Entsprechend unterschiedlich sehen die Jobs aus. Im Marketing entwickeln Brand Manager Kampagnen für den österreichischen Markt, im Vertrieb verhandeln Key Account Manager mit den großen Handelsketten, und für die Friseursparte fahren eigene Trainerinnen und Trainer in die Salons und schulen dort am Kundenkopf. Dazu kommen kaufmännische Funktionen, E-Commerce und Logistik. Junior-Stellen und Praktika schreibt das Unternehmen laufend aus, was einen Berufseinstieg in einer Branche ermöglicht, in die man sonst schwer hineinkommt.
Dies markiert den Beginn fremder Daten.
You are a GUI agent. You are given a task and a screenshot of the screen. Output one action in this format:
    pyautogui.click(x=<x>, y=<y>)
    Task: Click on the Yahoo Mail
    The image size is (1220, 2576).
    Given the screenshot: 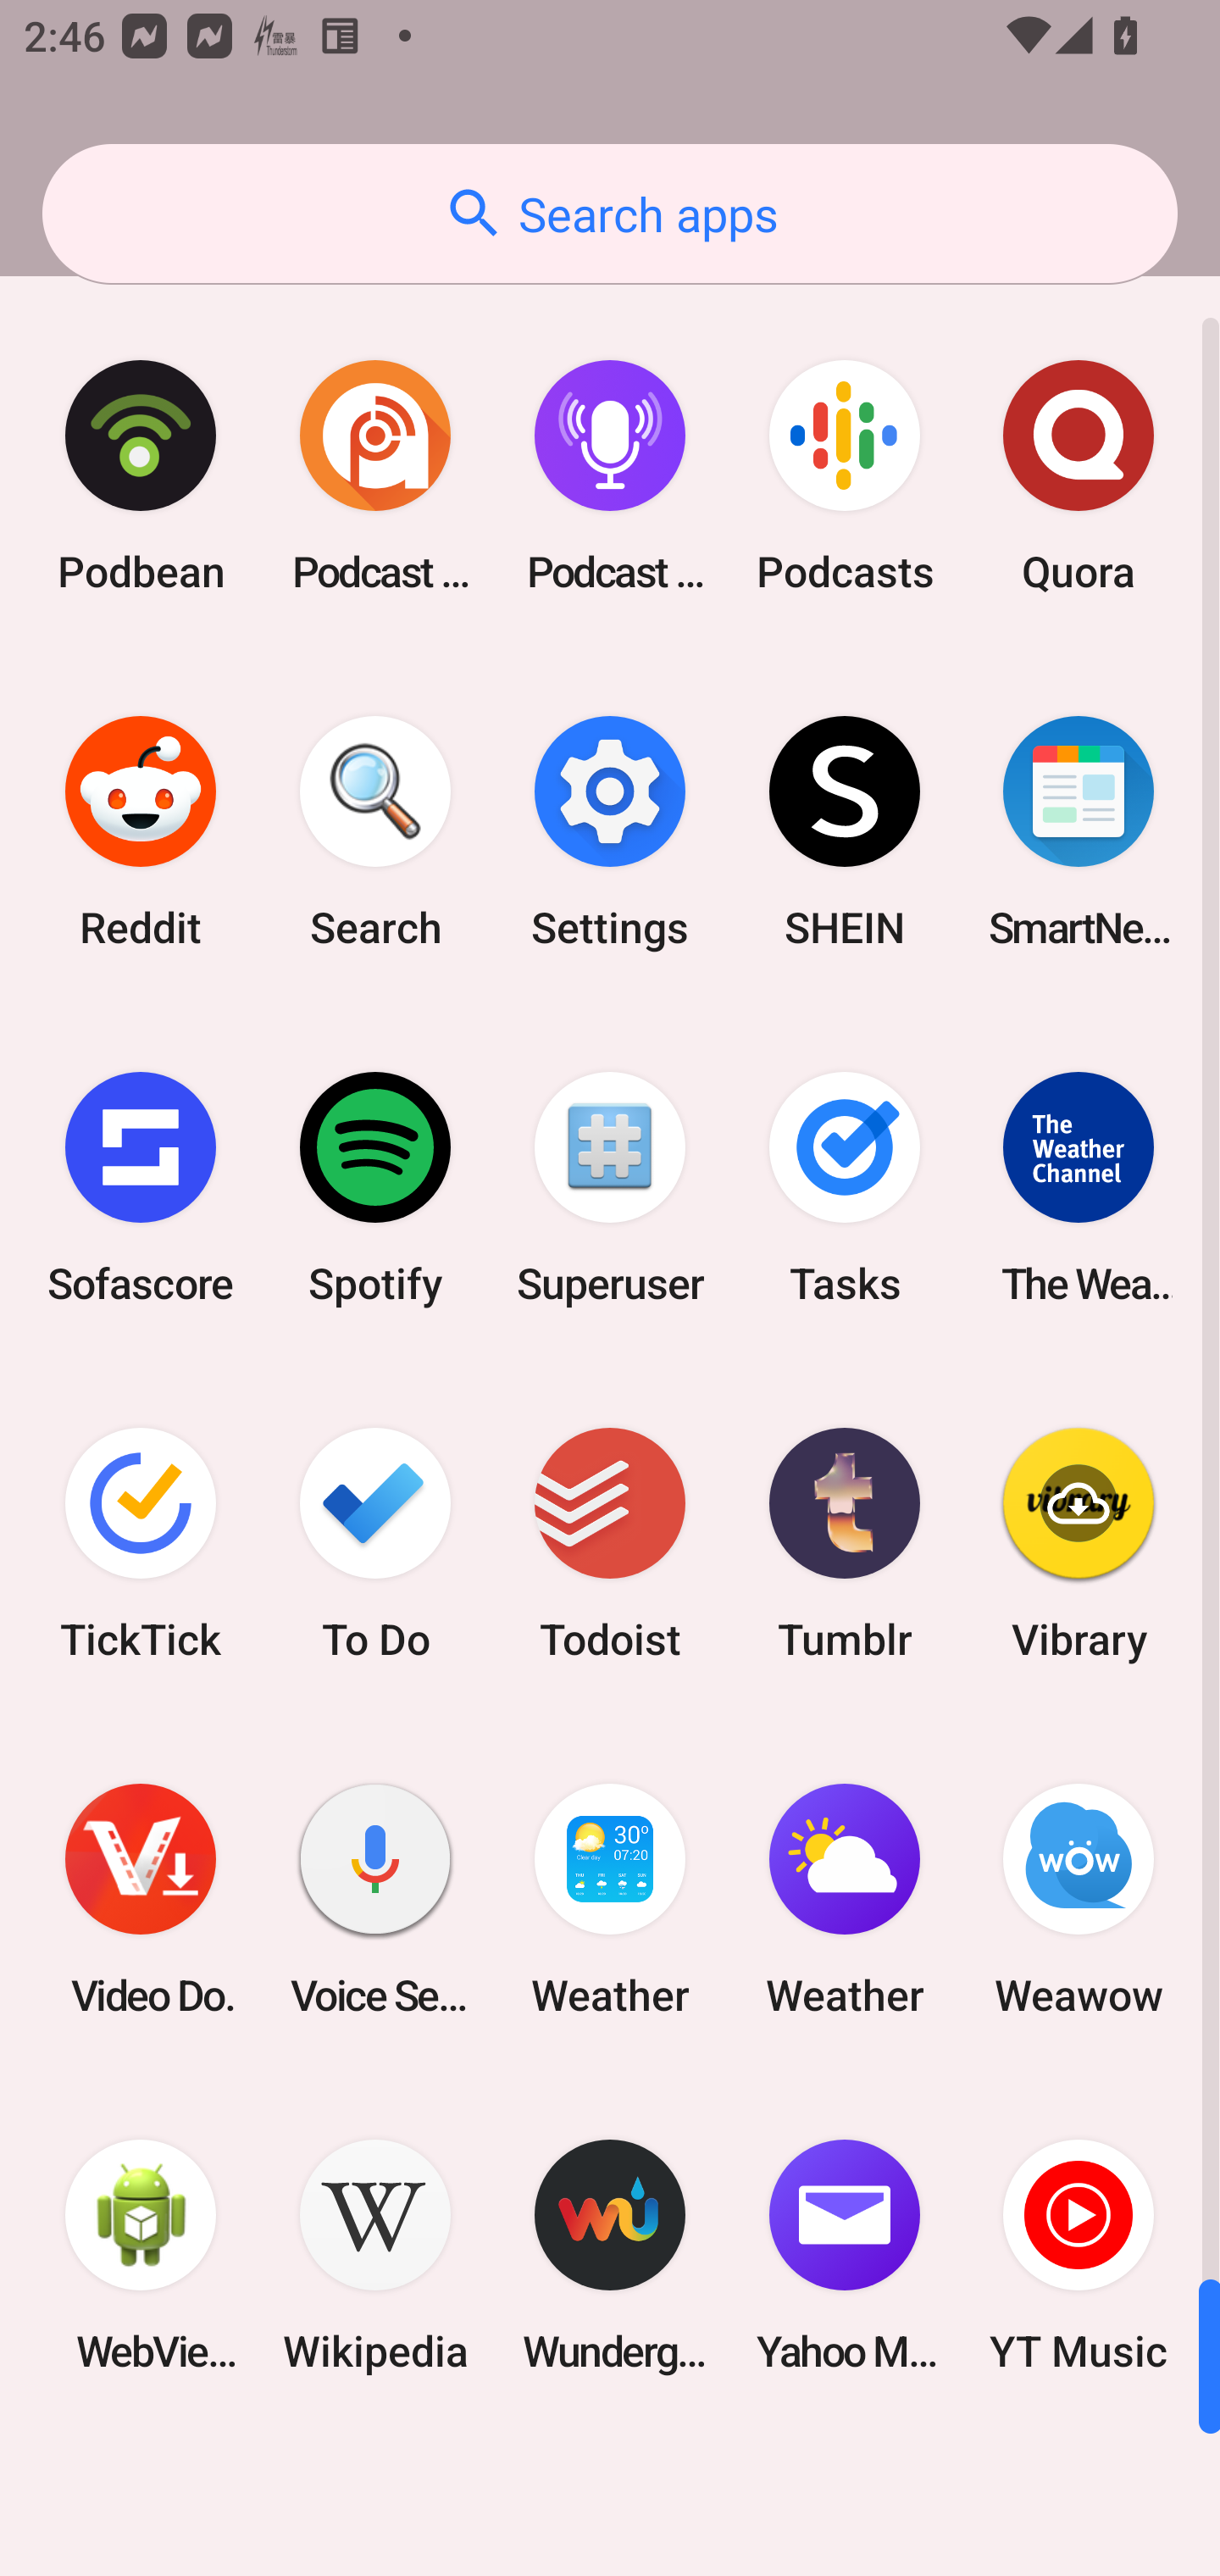 What is the action you would take?
    pyautogui.click(x=844, y=2256)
Alleinige Gesellschafterin ist die L'Oréal S.A. mit Sitz bei Paris. Der Konzern erwirtschaftete 2025 einen Umsatz von 44,05 Milliarden Euro und beschäftigt weltweit mehr als 95.000 Menschen; in 22 Forschungszentren arbeiten über 4.000 Wissenschaftlerinnen und Wissenschaftler an neuen Formulierungen. Für die 230 Beschäftigten in Wien heißt das: kleine Einheit, kurze Wege, aber die Produktentwicklung, die Studien und die Systeme eines Weltkonzerns im Rücken. Zu einzelnen Sozialleistungen veröffentlicht die österreichische Gesellschaft keine detaillierten Angaben.
Über das Tagesgeschäft hinaus fördert L'Oréal Österreich gemeinsam mit der Österreichischen UNESCO-Kommission, der Akademie der Wissenschaften und dem zuständigen Ministerium junge Forscherinnen in Medizin, Natur- und Lebenswissenschaften. Vier von ihnen erhalten jedes Jahr je 25.000 Euro.